Europe proved to be the bright spot for Sybase in in an otherwise grim set of full year results which mean more job cuts for the troubled relational database supplier.
The California-based software firm was forced to recalculate its 1997 figures following last week's discovery that the company's Japanese management had inaccurately recorded revenues during the year.
For the year, Sybase posted a loss of $55.4 million against a loss of $79 million last year. Revenues were down $1 billion from last year to $903.9 million.
As well as Japan, the domestic US market performed under par with only a 25 per cent growth rate in Europe brightening the overall gloom.
Sybase made a fourth quarter net loss of $25.5 million against profits of $5 million for the comparable period last year. Revenues for the quarter were $223.2 million, down from $267.8 million a year ago.
Mitchell Kertzman, Sybase chief executive, said the results meant that the company would go out of the current quarter with fewer employees, although he did not specify where the job cuts would fall. "We expect to take whatever actions we're going to take in the first quarter," he said. "Following those actions, we should be at a run rate of both revenues and expenses that would assure profitability."
Reflecting a wider industry decline in database licence growth, server revenue was down 19 per cent from the fourth quarter last year and down 17 per cent from this year's third quarter. Sybase's Powersoft tools division saw its fourth quarter revenue fall 30 per cent year on year, but rise 12 per cent from the third quarter of this year.
For the full year, licensing revenues fell by 31 per cent to $110.5 million, alhthough services revenue rose by seven per cent to top $112.7 million. Kertzman said he wants to see licence revenue stepped up to become 60 per cent of the total figure.
Revenues for the first three quarters of the year were readjusted downward by $43 million in the wake of the Japanese incident.

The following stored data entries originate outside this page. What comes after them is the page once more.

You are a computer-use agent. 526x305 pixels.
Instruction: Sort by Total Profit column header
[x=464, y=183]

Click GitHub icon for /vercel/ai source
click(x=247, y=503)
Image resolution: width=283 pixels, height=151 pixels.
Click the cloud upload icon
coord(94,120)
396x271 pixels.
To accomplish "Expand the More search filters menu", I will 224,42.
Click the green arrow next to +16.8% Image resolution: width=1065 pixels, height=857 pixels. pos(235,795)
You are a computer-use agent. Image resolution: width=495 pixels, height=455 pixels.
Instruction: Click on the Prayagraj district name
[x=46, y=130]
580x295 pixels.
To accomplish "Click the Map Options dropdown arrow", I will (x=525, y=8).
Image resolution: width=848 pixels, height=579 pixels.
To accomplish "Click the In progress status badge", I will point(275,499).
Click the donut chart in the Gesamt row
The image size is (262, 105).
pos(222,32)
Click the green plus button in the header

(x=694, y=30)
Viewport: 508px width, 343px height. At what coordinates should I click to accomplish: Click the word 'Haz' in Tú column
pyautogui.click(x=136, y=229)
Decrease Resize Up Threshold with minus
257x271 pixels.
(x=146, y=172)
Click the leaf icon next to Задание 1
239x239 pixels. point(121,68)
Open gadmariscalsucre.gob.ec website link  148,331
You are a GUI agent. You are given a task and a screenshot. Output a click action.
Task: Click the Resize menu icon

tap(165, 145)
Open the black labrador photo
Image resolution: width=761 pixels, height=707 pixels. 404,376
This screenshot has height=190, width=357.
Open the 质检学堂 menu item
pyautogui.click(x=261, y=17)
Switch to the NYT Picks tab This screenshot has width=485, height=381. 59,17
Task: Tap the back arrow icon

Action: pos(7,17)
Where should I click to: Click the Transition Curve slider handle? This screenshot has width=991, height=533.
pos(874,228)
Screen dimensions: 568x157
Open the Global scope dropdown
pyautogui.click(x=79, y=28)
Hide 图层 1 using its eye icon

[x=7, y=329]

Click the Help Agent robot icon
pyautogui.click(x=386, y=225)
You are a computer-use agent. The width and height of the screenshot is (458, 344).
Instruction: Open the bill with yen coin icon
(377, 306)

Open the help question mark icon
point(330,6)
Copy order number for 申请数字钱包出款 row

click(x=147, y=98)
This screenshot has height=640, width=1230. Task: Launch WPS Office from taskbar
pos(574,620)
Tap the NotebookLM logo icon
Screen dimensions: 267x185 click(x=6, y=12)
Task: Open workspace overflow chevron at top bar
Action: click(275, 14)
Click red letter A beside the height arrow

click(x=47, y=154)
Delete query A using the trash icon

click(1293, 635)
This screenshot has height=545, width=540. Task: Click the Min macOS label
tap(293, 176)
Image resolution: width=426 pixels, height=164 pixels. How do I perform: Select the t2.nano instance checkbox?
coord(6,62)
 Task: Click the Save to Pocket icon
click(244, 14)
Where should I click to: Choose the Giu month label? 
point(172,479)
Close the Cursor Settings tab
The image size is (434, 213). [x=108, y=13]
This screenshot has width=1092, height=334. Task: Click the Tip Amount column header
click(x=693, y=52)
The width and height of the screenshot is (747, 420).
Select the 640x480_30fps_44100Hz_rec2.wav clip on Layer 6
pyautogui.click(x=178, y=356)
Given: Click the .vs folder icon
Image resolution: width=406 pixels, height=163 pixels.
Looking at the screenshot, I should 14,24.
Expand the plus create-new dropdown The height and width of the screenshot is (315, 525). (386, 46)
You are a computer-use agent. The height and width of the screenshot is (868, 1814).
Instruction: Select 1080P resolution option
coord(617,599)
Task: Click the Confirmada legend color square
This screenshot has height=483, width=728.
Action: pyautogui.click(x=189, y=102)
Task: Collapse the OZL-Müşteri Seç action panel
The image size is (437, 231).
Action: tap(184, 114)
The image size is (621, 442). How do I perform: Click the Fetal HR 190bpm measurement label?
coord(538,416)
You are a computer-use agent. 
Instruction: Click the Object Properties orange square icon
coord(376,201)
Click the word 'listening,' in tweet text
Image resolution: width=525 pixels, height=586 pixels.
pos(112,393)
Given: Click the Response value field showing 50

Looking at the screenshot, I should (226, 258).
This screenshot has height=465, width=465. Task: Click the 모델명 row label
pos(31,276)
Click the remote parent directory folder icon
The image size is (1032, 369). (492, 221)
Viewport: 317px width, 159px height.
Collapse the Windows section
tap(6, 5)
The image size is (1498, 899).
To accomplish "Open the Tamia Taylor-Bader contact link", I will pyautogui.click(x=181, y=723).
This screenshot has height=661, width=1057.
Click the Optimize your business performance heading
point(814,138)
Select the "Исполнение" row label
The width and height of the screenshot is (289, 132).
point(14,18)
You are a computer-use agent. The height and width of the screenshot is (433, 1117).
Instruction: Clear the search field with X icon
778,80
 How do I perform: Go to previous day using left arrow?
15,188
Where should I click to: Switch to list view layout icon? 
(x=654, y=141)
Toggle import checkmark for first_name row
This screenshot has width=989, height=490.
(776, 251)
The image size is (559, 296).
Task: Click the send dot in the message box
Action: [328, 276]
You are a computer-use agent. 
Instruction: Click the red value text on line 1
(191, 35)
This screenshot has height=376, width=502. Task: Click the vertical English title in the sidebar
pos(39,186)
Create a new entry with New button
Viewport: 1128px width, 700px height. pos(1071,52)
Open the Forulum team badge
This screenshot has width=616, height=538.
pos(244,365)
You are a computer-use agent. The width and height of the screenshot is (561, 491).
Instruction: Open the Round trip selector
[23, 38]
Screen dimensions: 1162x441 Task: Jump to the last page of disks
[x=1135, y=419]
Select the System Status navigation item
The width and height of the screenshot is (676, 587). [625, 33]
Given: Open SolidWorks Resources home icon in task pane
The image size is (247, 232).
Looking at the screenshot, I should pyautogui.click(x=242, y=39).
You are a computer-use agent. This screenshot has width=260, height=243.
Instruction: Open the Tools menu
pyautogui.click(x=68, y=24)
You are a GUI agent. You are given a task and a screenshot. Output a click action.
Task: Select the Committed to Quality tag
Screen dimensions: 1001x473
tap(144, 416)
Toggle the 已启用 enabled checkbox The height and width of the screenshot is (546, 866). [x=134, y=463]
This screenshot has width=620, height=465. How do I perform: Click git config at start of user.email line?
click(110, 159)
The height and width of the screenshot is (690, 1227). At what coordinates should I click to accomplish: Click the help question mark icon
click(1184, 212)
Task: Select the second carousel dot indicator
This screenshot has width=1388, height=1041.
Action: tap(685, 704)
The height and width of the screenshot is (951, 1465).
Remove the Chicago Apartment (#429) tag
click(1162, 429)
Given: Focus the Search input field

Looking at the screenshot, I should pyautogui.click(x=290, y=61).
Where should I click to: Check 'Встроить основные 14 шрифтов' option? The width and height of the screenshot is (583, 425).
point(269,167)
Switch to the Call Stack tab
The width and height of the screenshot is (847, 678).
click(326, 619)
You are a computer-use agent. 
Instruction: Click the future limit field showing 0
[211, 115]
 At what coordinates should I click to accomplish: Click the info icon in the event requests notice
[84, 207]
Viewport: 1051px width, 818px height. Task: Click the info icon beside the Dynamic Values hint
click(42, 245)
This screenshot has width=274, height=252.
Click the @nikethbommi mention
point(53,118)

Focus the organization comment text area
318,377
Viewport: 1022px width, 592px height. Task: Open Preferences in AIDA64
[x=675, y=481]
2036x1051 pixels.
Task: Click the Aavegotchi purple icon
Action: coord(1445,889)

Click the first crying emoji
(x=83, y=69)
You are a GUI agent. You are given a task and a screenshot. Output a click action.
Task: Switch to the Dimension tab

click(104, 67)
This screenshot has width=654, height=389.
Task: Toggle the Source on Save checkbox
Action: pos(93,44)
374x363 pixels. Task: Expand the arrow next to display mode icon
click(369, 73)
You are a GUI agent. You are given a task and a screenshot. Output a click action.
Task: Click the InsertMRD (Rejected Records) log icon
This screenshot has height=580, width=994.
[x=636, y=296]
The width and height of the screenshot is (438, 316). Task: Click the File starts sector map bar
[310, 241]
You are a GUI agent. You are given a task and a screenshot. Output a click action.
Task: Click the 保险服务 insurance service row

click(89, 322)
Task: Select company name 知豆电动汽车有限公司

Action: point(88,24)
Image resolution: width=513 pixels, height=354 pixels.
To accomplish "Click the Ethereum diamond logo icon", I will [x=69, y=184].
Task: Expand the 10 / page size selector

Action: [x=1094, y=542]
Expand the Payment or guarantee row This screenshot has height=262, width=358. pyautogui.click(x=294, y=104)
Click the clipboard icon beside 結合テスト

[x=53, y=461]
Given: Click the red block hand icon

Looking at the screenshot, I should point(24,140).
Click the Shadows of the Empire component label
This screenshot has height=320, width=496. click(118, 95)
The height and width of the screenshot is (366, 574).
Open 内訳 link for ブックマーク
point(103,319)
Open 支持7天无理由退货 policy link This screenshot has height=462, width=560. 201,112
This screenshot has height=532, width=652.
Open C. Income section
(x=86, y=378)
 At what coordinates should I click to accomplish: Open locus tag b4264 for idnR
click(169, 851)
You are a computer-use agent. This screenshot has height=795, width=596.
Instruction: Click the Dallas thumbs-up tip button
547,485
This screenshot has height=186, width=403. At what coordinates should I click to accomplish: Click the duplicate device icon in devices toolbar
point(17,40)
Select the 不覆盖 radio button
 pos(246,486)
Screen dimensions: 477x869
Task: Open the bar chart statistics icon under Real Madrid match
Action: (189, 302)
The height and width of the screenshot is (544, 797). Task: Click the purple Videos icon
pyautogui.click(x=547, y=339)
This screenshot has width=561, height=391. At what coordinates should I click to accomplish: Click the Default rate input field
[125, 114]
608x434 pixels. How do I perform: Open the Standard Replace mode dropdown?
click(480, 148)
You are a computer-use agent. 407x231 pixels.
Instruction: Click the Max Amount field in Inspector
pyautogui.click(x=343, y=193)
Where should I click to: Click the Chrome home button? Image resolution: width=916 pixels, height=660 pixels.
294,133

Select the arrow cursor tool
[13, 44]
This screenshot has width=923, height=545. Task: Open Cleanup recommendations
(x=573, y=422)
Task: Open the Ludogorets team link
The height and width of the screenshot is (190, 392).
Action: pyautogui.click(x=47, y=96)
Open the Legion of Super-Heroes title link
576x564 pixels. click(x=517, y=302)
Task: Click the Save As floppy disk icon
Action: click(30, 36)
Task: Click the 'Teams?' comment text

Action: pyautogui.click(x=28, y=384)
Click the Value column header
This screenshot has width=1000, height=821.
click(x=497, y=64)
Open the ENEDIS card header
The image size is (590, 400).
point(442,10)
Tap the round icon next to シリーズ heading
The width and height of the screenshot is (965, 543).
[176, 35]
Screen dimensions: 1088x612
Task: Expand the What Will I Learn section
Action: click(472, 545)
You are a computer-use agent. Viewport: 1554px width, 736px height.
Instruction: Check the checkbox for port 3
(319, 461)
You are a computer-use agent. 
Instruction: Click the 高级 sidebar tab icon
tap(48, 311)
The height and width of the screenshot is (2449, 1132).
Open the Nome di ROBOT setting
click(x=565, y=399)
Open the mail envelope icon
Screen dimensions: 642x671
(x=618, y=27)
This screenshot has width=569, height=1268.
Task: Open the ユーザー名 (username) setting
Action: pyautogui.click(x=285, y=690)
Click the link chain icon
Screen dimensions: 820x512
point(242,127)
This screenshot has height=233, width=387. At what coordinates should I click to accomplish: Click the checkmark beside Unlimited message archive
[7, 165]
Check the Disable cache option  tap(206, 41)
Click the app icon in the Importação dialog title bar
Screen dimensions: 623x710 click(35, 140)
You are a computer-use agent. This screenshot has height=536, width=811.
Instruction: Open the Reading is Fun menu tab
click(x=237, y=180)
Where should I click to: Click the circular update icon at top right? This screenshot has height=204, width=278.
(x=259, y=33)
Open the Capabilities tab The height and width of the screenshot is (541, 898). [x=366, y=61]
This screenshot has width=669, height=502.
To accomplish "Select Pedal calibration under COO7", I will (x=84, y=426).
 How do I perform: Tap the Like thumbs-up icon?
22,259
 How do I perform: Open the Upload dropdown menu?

The main impact of this was that the small profits reported in all three quarters became losses of $6.2 million, $17.8 million, and $6 million respectively.
Meanwhile, the legal vultures have begun to swoop with two law firms filing securities class action fraud suits against Sybase and its senior management, accusing them of falsely promoting the idea that the company was in turnaround, and of insider trading.
Elsewhere, the stock price of Sybase's arch rival Oracle rose dramatically after chief executive Larry Ellison talked up the company's prospects at an investors' conference in San Francisco.
Kertzman appeared to take Ellison's predictions of a 25 per cent increase in database sales with some scepticism. "The advantage of being a billionaire is that you can afford the kind of crystal balls that the rest of us cannot," he joked.